Sepanjang perjalanan karier intelektualnya, Buya Syafii tak pernah absen dari ruang-ruang kelas keindonesiaan, keislaman, dan kemanusiaan. Dengan kata lain, Buya Syafii selalu konsisten menyuarakan kebenaran dan keadilan, gigih menyuarakan pengamalan Pancasila secara otentik, menegaskan pentingnya anak-anak bangsa untuk menjalin persaudaraan, bekerja sama dengan berbagai pihak, baik intra maupun antar-agama, menuntun manusia menapaki langkah demi langkah agar mengenali ajaran agama sebagai panggilan kemanusiaan.

Kegelisahannya atas pelbagai persoalan bangsa dan keterlibatannya secara langsung sejalan dengan konsep ”Intelektual Organik” yang digagas Antonio Gramsci. Pada diri Buya Syafii melekat karakter sebagai man of idea sekaligus sebagai man of action.

Matinya kepakaran

Berbeda dengan Cak Nur dan Gus Dur yang lebih dahulu meninggalkan kita, Buya Syafii yang wafat tahun lalu masih mengalami hidup di era teknologi dan keterbukaan informasi di mana masyarakat bisa beropini atau menyuarakan pendapatnya dengan bebas, serta dapat memproduksi berita dan membentuk opini melalui platform media sosial.

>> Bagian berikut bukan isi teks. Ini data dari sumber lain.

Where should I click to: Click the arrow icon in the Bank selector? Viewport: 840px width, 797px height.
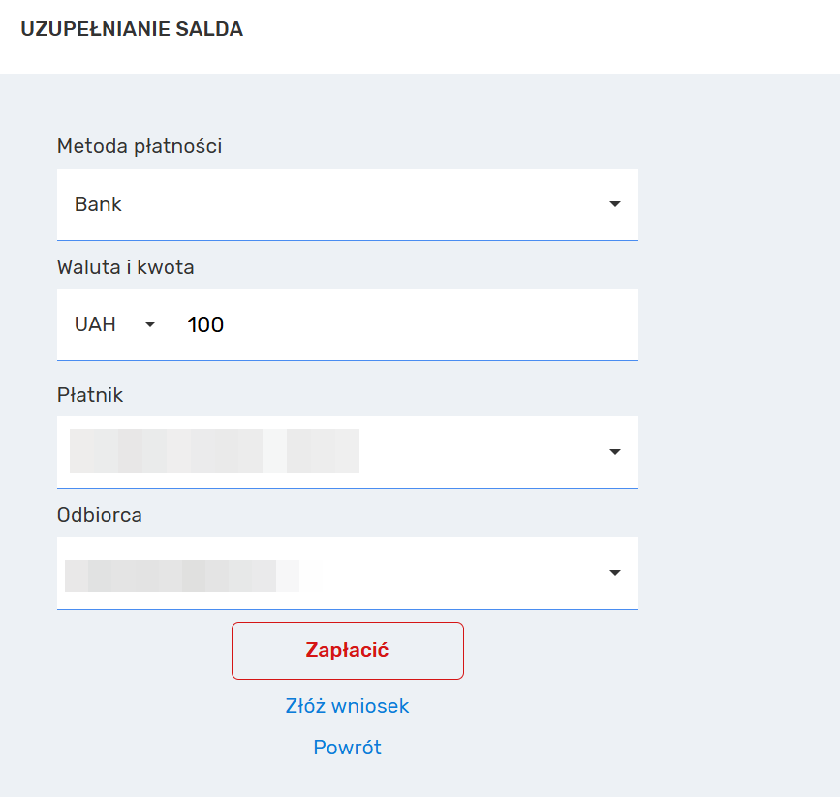coord(614,204)
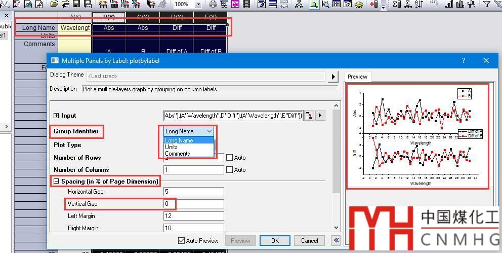This screenshot has height=253, width=502.
Task: Click the Cancel button
Action: tap(309, 241)
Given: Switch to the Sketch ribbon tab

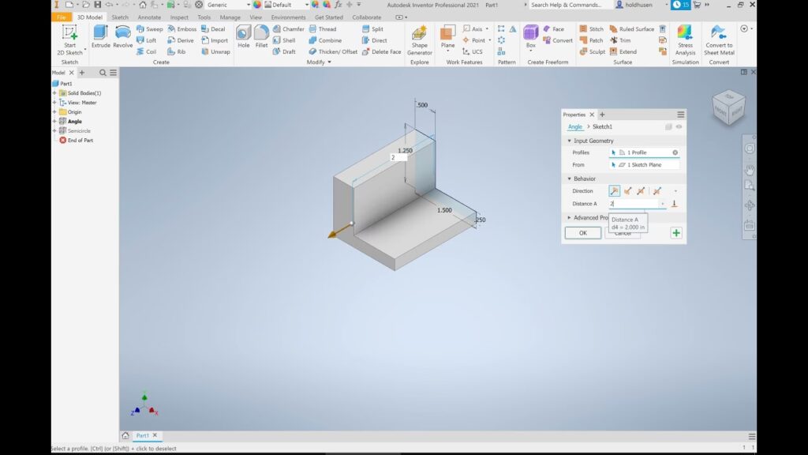Looking at the screenshot, I should 120,17.
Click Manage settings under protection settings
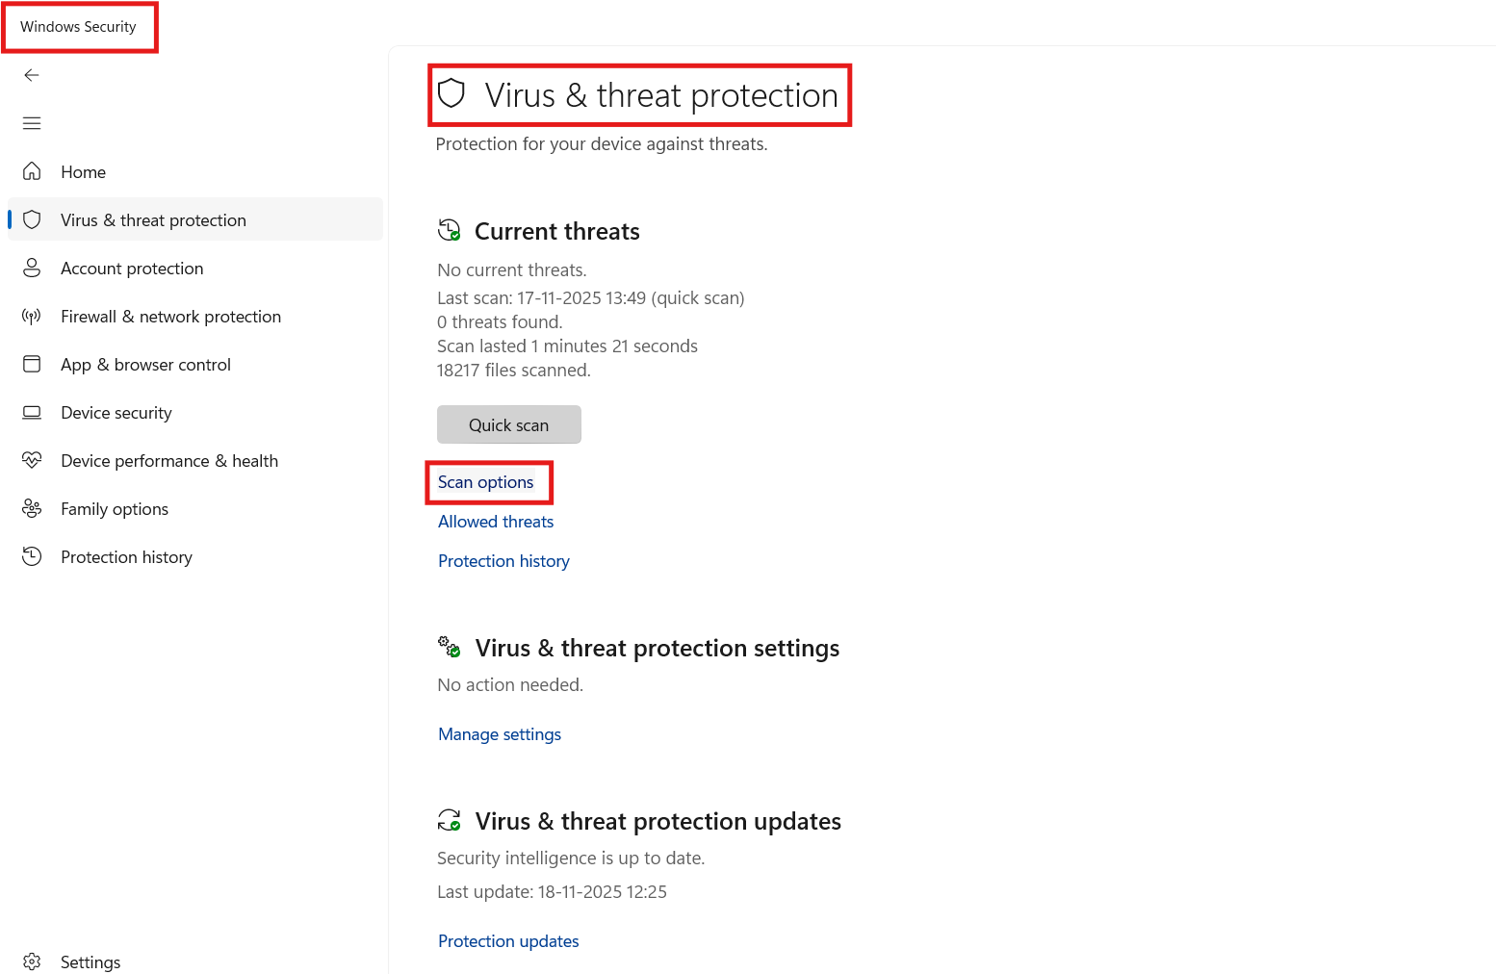This screenshot has width=1496, height=974. [499, 733]
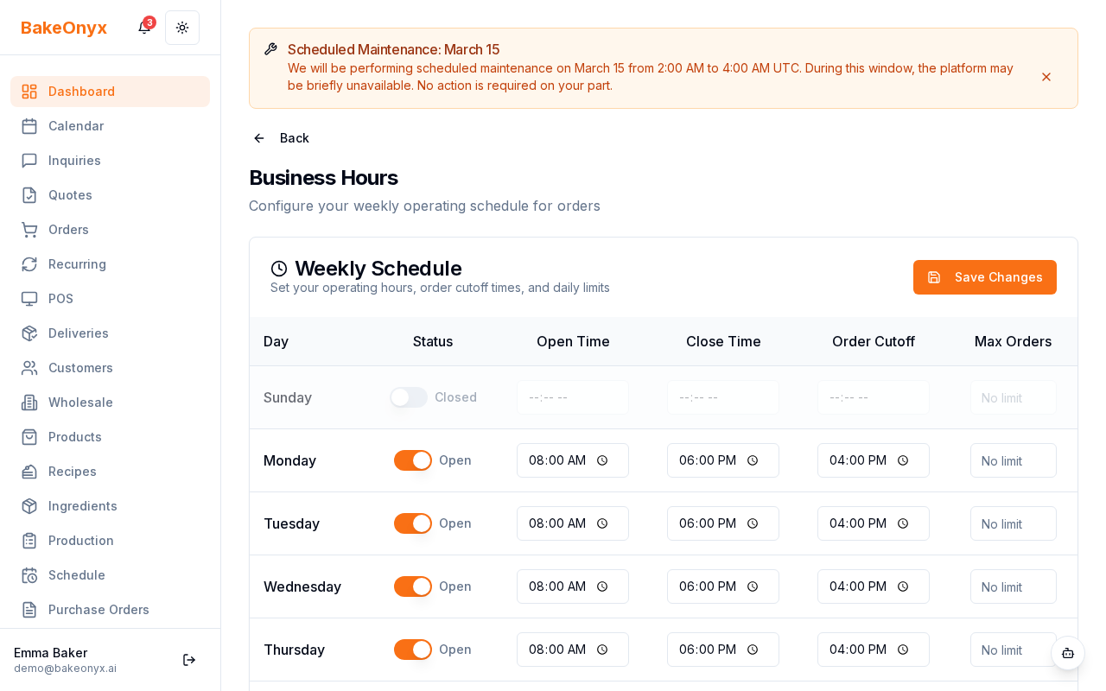The height and width of the screenshot is (691, 1106).
Task: Dismiss the scheduled maintenance banner
Action: pos(1046,77)
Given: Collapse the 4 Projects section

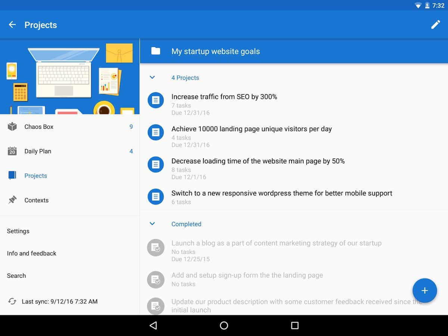Looking at the screenshot, I should (x=152, y=78).
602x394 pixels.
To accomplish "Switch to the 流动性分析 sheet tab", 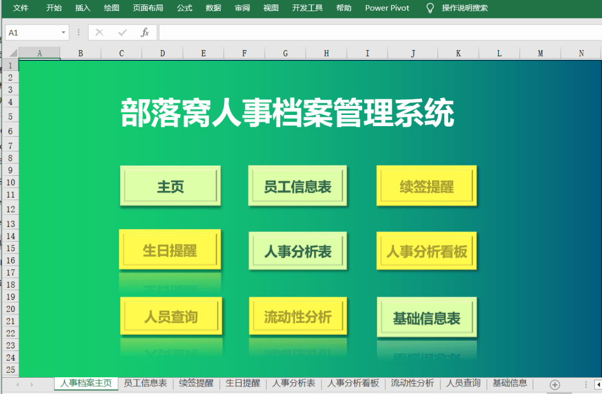I will click(x=412, y=383).
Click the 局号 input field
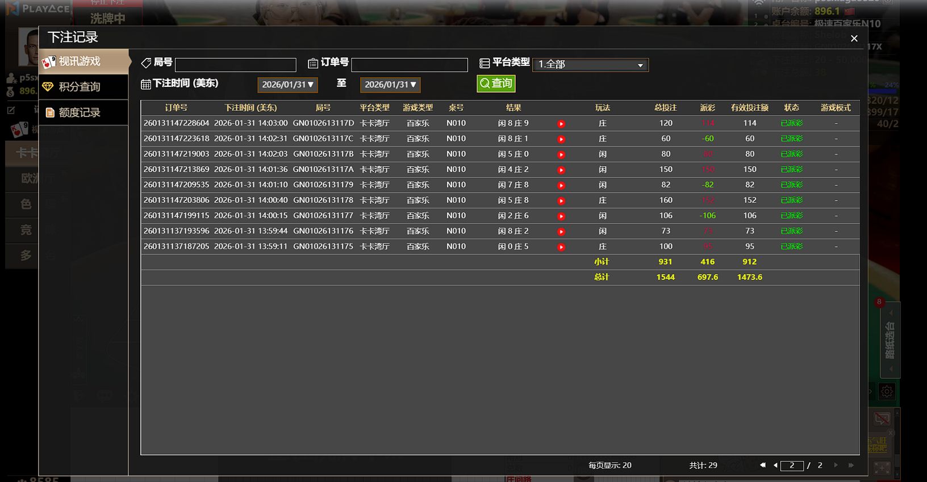This screenshot has width=927, height=482. click(236, 65)
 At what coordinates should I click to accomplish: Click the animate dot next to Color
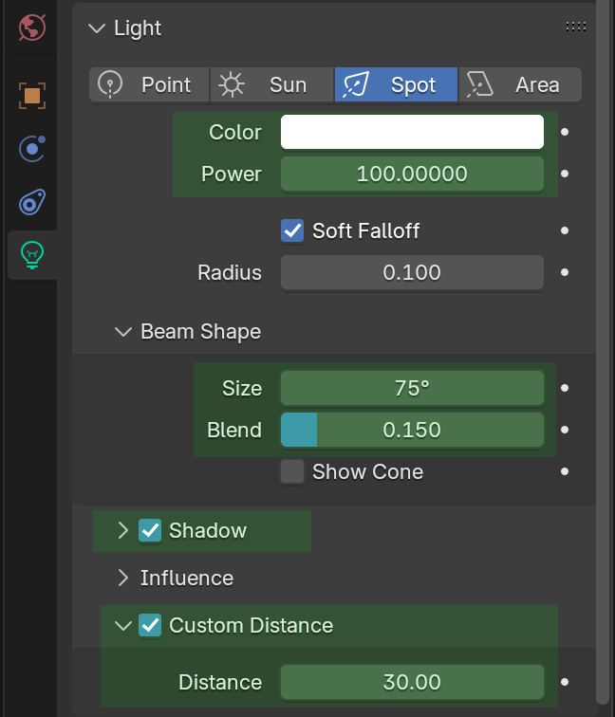[x=565, y=132]
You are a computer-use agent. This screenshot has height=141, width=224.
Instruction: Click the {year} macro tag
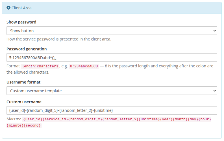coord(166,119)
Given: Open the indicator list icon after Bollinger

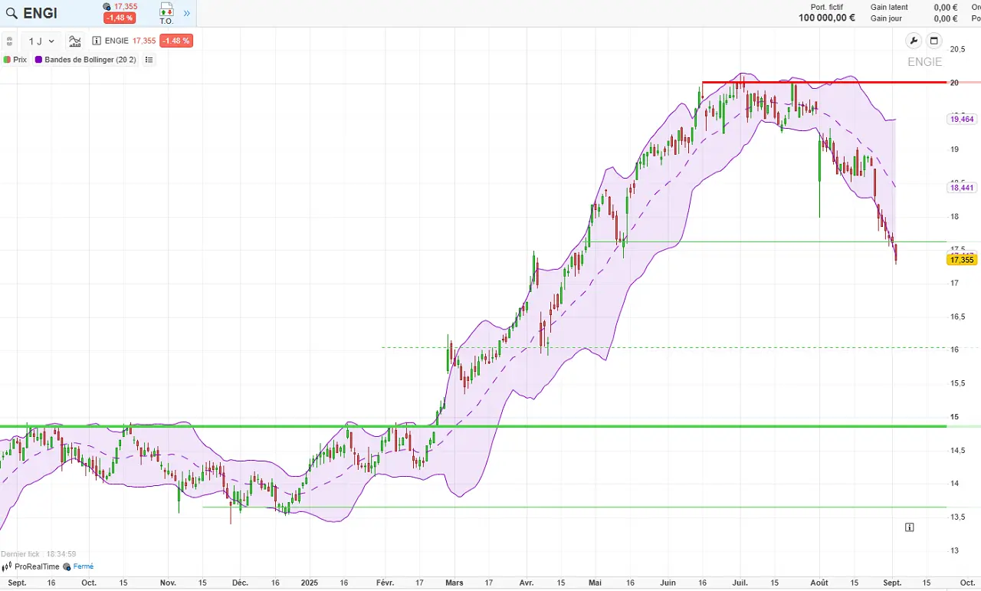Looking at the screenshot, I should click(x=149, y=60).
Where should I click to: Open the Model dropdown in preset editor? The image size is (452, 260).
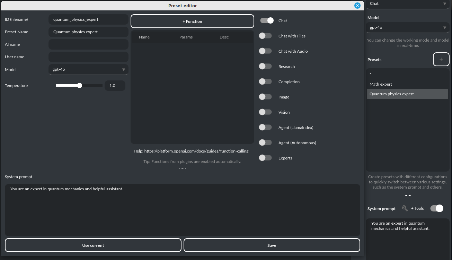point(88,70)
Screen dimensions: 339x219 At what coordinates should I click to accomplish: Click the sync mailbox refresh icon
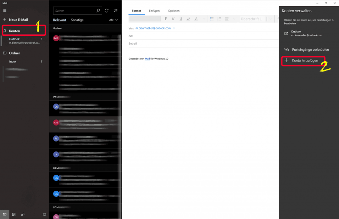(x=107, y=11)
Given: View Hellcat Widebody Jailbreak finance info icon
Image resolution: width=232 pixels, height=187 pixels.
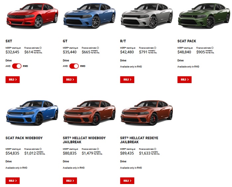Looking at the screenshot, I should [x=98, y=149].
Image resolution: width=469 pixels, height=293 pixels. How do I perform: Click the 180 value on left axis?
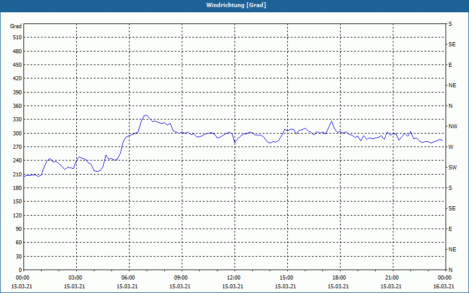(x=16, y=188)
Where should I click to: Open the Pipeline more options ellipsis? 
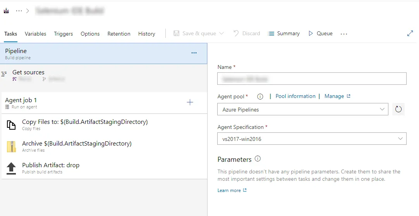coord(194,53)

Era saat berbagai layanan informasi dan aplikasi internet, baik dari sumber yang jelas maupun anonim, tidak jarang bernada provokatif dan menyesatkan. Namun, anehnya, berita-berita bohong bernada provokatif yang berpotensi memecah-belah umat inilah yang justru banyak diikuti dan dipercaya dibandingkan dengan pandangan pakar.

Orang seperti Buya Syafii yang punya integritas moral yang tinggi bisa menjadi korban bully (perundungan) untuk sikap pilihan berdasarkan prinsip-prinsip kokoh yang dimiliki. Berbagai cacian, hinaan, bahkan sampai hujatan yang tidak pernah dilakukannya pun menjadi makanan harian.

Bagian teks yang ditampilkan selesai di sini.